Abortion rights advocates protest against the Texas law at the state Capitol in Austin in May. Photo: Sergio Flores/Getty Images
The Supreme Court allowed Texas' ban on most abortions in the state to remain in place in a 5-4 vote late Wednesday, rejecting an emergency application by reproductive rights groups to block the restrictive law.
Why it matters: The law, which took effect earlier Wednesday, is the most restrictive abortion ban allowed to be enforced since the Supreme Court's landmark 1973 Roe v. Wade ruling that legalized abortion nationwide. Reproductive rights groups fear the court's decision will prompt other states to pass similar laws.
- The Texas law bans all abortions, including in cases of rape and incest, after the detection of a fetal heartbeat, which is usually around six weeks — before many people know they are pregnant.
- It also allows individuals to sue anyone suspected of helping a woman obtain an abortion — and awards at least $10,000 to people who do so successfully.
- The law is difficult to challenge partly because it's unclear who can be sued since it deputizes private citizens to enforce it.
Driving the news: The American Civil Liberties Union and other reproductive rights groups asked the Supreme Court to block the law, arguing it "would prohibit nearly all abortions in the state" since 85% to 90% of people who access abortion services in Texas are at least six weeks into pregnancy.

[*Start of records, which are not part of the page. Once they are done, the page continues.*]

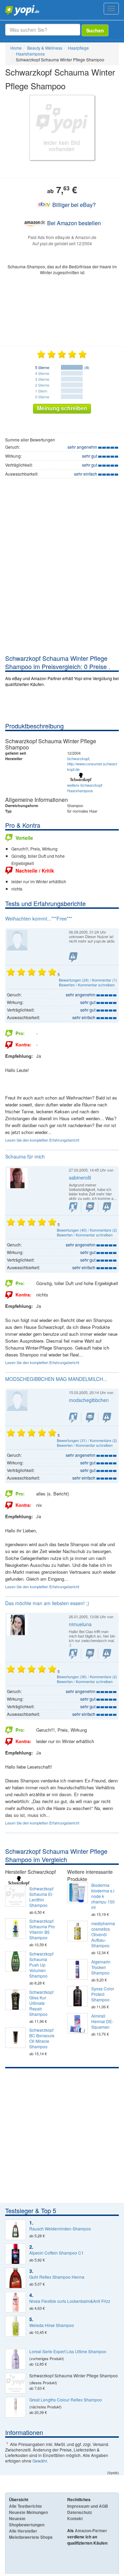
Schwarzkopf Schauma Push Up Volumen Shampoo (41, 1965)
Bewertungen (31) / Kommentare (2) (87, 1440)
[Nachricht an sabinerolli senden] (90, 1207)
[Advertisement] (62, 588)
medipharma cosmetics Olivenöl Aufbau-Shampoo (103, 1934)
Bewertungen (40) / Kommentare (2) (87, 1230)
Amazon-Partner (91, 2530)
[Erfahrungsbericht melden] (73, 957)
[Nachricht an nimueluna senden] (90, 1654)
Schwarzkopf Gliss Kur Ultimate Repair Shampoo (41, 2003)
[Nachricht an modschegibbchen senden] (90, 1418)
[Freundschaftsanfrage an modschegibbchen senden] (73, 1418)
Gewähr (39, 2461)
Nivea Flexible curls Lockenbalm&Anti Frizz (69, 2301)
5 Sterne (42, 367)
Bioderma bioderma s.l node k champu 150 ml (103, 1896)
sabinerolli (80, 1177)
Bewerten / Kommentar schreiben (87, 984)
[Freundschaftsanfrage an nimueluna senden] (73, 1654)
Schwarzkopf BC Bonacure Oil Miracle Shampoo (41, 2038)
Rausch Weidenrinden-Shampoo (60, 2228)
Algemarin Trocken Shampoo (101, 1967)
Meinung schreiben (62, 408)
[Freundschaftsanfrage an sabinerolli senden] (73, 1207)
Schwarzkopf (78, 758)
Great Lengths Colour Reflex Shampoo (65, 2400)
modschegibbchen (89, 1399)
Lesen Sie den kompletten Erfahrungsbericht (42, 1140)
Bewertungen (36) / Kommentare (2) (87, 1676)
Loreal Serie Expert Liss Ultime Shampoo (67, 2351)
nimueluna (80, 1624)
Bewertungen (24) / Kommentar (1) (88, 980)
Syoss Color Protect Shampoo (102, 1994)
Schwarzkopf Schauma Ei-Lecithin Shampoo (41, 1897)
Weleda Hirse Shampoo (51, 2325)
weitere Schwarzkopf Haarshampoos (84, 787)
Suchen (95, 30)
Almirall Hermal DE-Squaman (102, 2021)
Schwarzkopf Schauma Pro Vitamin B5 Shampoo (42, 1929)
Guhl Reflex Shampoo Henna (56, 2277)
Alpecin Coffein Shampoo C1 (56, 2253)
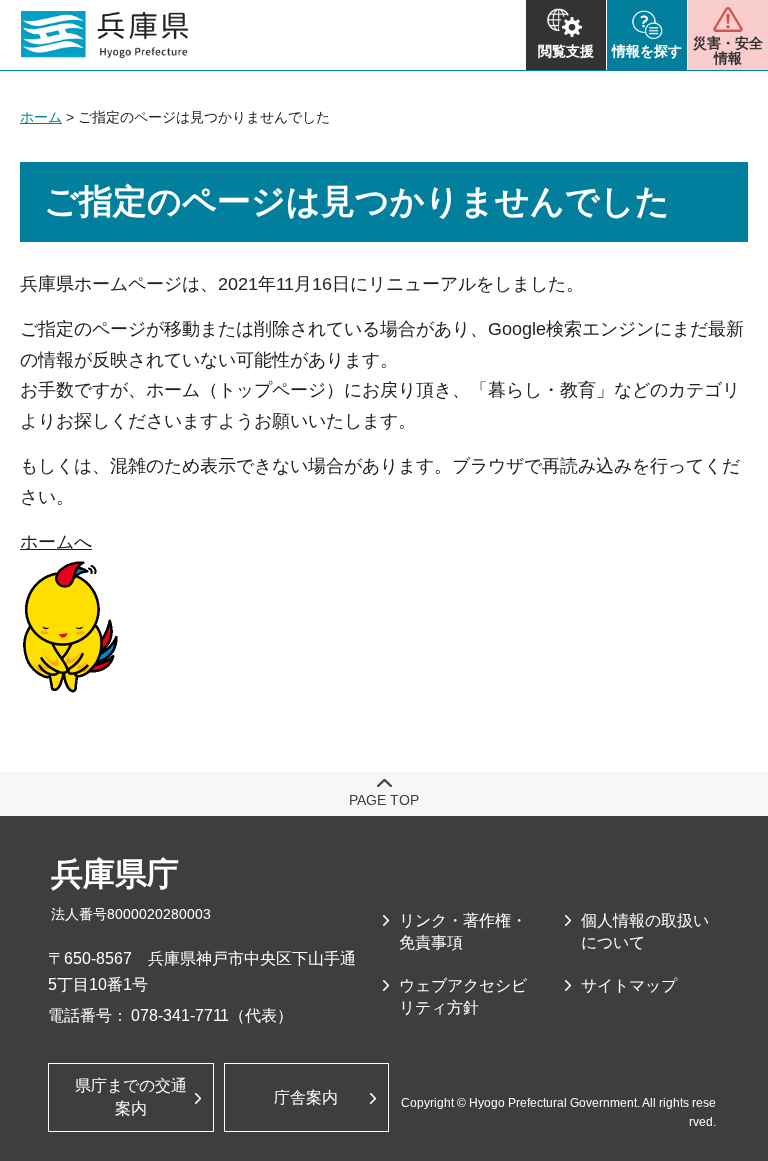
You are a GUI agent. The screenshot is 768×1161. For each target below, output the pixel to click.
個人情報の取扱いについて (645, 931)
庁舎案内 (306, 1097)
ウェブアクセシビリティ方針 (463, 996)
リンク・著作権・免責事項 (463, 931)
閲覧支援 (566, 51)
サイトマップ (629, 985)
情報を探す (647, 51)
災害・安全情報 (728, 50)
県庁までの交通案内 (131, 1096)
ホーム (41, 117)
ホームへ (56, 542)
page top (384, 800)
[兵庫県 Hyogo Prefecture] (105, 35)
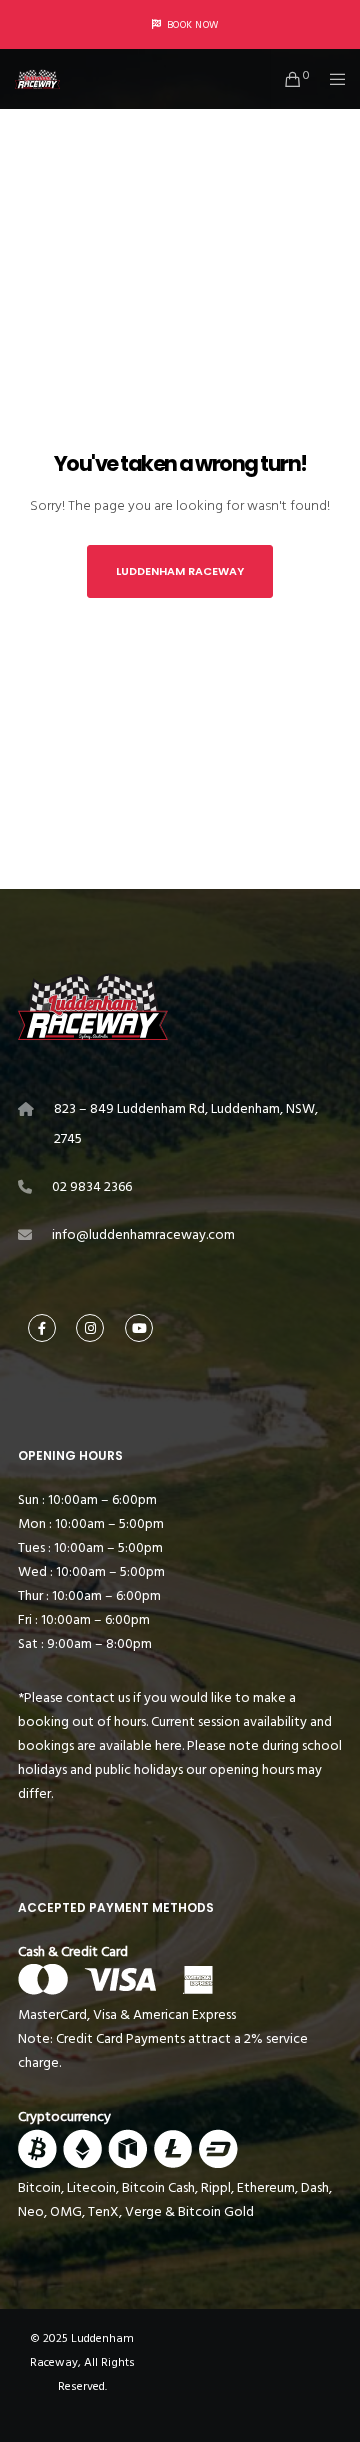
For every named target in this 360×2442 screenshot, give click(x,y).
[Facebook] (42, 1328)
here (168, 1745)
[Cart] (287, 79)
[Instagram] (90, 1328)
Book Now (193, 25)
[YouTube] (139, 1328)
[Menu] (331, 79)
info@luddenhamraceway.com (143, 1234)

- But the court said in its unsigned opinion that the groups had not addressed "complex and novel" procedural questions in the case.
- "In reaching this conclusion, we stress that we do not purport to resolve definitively any jurisdictional or substantive claim in the applicants' lawsuit," the opinion stated.

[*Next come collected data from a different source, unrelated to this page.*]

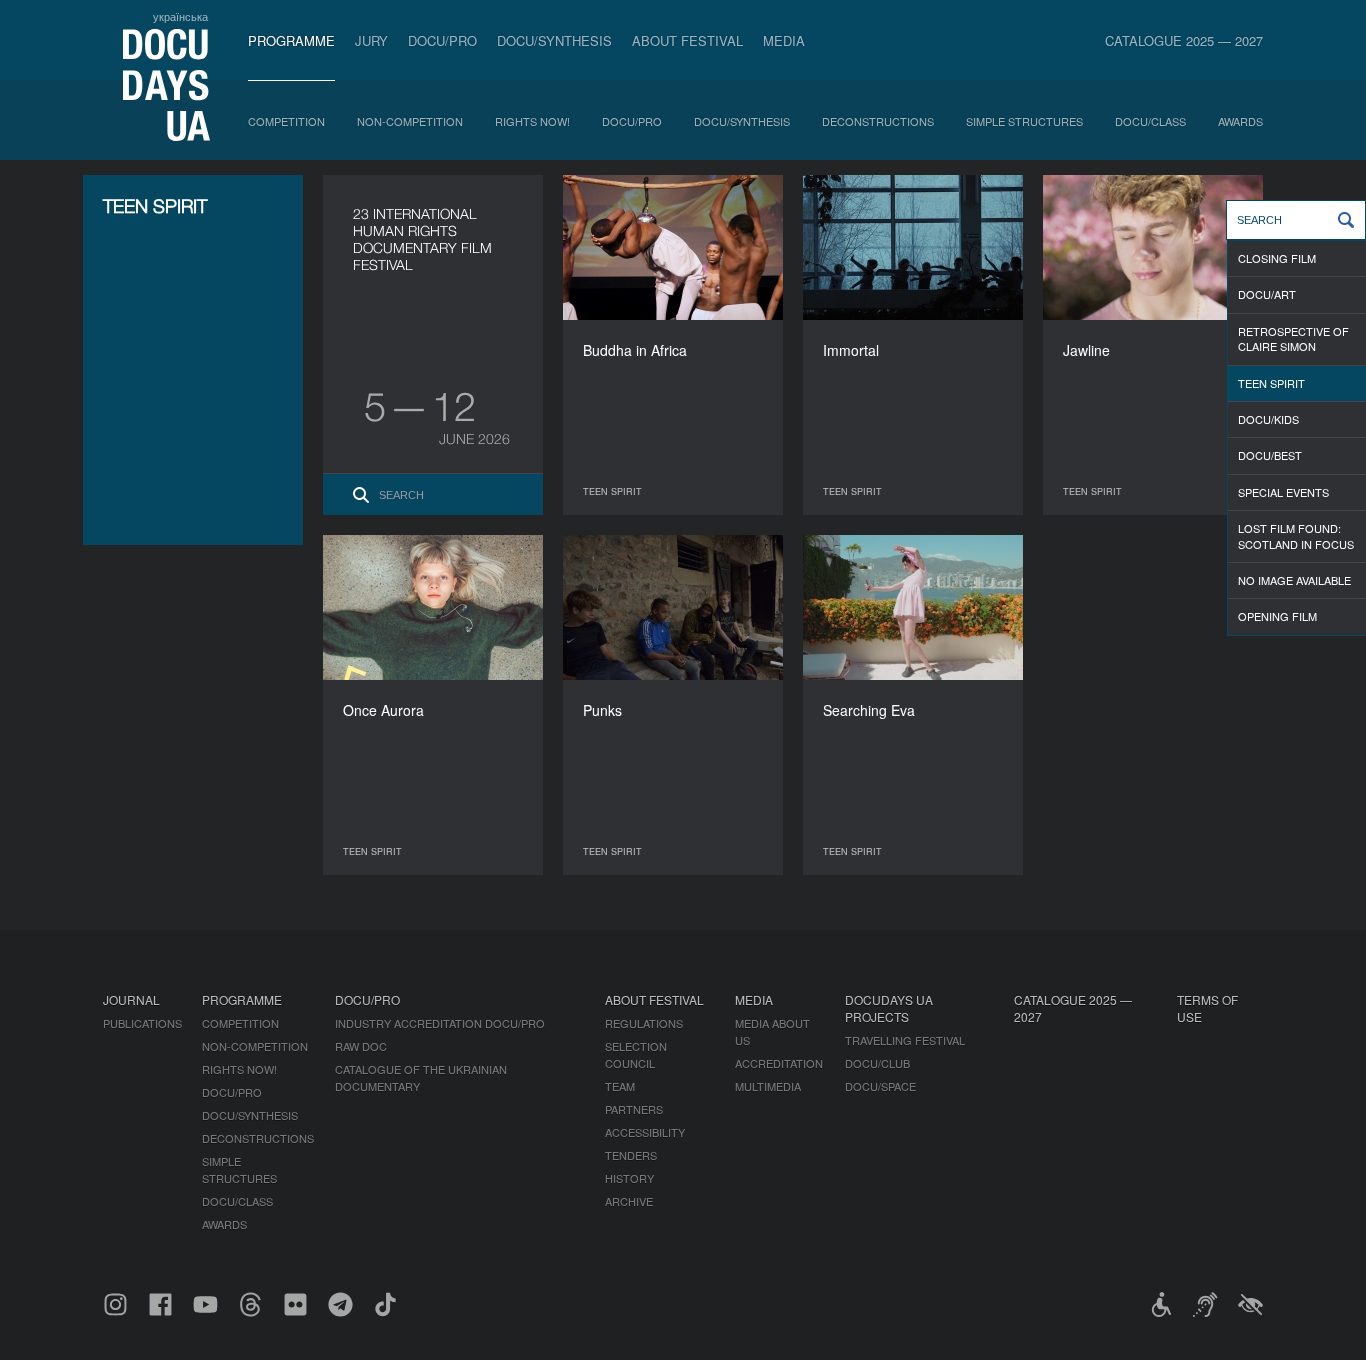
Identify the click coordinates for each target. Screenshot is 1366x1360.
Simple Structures (1024, 121)
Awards (1240, 121)
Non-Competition (410, 121)
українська (180, 16)
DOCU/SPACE (880, 1086)
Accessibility (645, 1132)
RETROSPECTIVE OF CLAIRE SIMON (1293, 338)
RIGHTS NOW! (532, 121)
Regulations (644, 1023)
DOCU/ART (1267, 294)
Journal (131, 999)
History (629, 1178)
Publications (142, 1023)
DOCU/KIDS (1268, 419)
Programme (291, 40)
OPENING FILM (1277, 616)
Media (784, 40)
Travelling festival (905, 1040)
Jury (371, 40)
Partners (634, 1109)
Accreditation (779, 1063)
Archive (629, 1201)
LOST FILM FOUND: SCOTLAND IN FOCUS (1296, 535)
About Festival (687, 40)
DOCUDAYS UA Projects (889, 1008)
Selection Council (636, 1054)
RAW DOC (361, 1046)
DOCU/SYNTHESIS (554, 40)
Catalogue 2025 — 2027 (1184, 40)
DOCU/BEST (1270, 455)
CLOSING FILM (1277, 258)
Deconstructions (878, 121)
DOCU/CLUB (877, 1063)
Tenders (631, 1155)
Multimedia (768, 1086)
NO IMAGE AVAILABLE (1294, 580)
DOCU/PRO (442, 40)
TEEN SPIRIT (1271, 383)
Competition (286, 121)
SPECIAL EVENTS (1283, 492)
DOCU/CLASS (1150, 121)
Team (620, 1086)
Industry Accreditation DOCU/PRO (440, 1023)
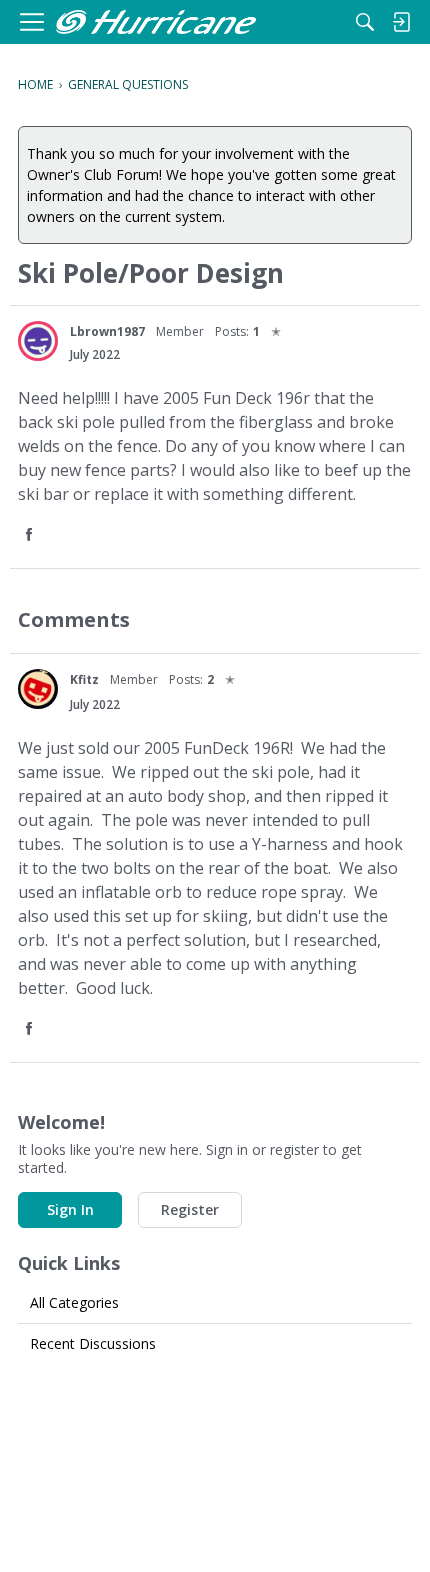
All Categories (74, 1302)
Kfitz (84, 679)
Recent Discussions (93, 1343)
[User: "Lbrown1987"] (38, 341)
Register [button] (190, 1209)
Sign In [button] (70, 1209)
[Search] (365, 22)
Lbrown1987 (107, 331)
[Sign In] (401, 22)
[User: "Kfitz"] (38, 689)
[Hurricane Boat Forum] (156, 22)
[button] (31, 535)
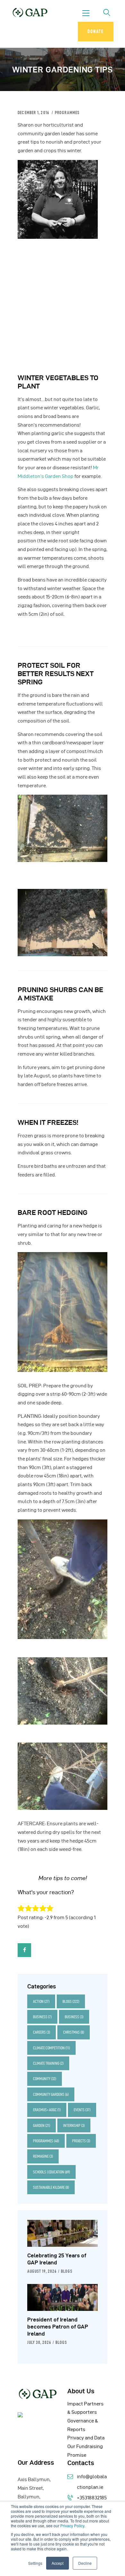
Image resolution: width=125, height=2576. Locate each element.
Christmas (73, 2032)
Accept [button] (57, 2563)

- "In particular, this order is not based on any conclusion about the constitutionality of Texas’ law, and in no way limits other procedurally proper challenges to the Texas law, including in Texas state courts."
Of note: Chief Justice John Roberts joined the liberal justices in dissenting the ruling, describing the law as "not only unusual, but unprecedented."

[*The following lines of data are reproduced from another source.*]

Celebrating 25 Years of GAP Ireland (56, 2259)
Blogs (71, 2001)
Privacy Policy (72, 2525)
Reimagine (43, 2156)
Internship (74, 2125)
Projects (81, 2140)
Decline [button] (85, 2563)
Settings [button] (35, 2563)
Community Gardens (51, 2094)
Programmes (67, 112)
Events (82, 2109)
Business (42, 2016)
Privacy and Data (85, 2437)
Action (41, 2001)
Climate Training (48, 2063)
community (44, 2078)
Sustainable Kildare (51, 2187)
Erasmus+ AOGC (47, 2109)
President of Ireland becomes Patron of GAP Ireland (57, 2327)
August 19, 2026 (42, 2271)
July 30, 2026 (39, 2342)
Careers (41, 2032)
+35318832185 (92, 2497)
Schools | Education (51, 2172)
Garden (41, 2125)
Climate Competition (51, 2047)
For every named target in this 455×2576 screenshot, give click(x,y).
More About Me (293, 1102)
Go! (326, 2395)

- Justice Sonia Sotomayor wrote in her dissent: "Presented with an application to enjoin a flagrantly unconstitutional law engineered to prohibit women from exercising their constitutional rights and evade judicial scrutiny, a majority of Justices have opted to bury their heads in the sand."
The big picture: The Texas abortion ban follows a series of restrictive abortion laws passed by conservative state legislatures nationwide in an effort to overturn Roe.
- As of Aug. 15, at least 97 abortion restrictions — the most in any year since Roe — have been enacted in the country since January, though many have been blocked from taking effect while they make their way through the courts, according to the Guttmacher Institute, a reproductive rights research organization.
- The Supreme Court is set to hear a challenge to a Mississippi law that bans nearly all abortions after the 15th week of pregnancy later this year.
Go deeper: Texas banned abortion after 6 weeks. Here’s what happens next
Editor's note: This article has been updated with further details on the court's ruling, including an excerpt from the opinion and dissenting comment from Roberts and Sotomayor.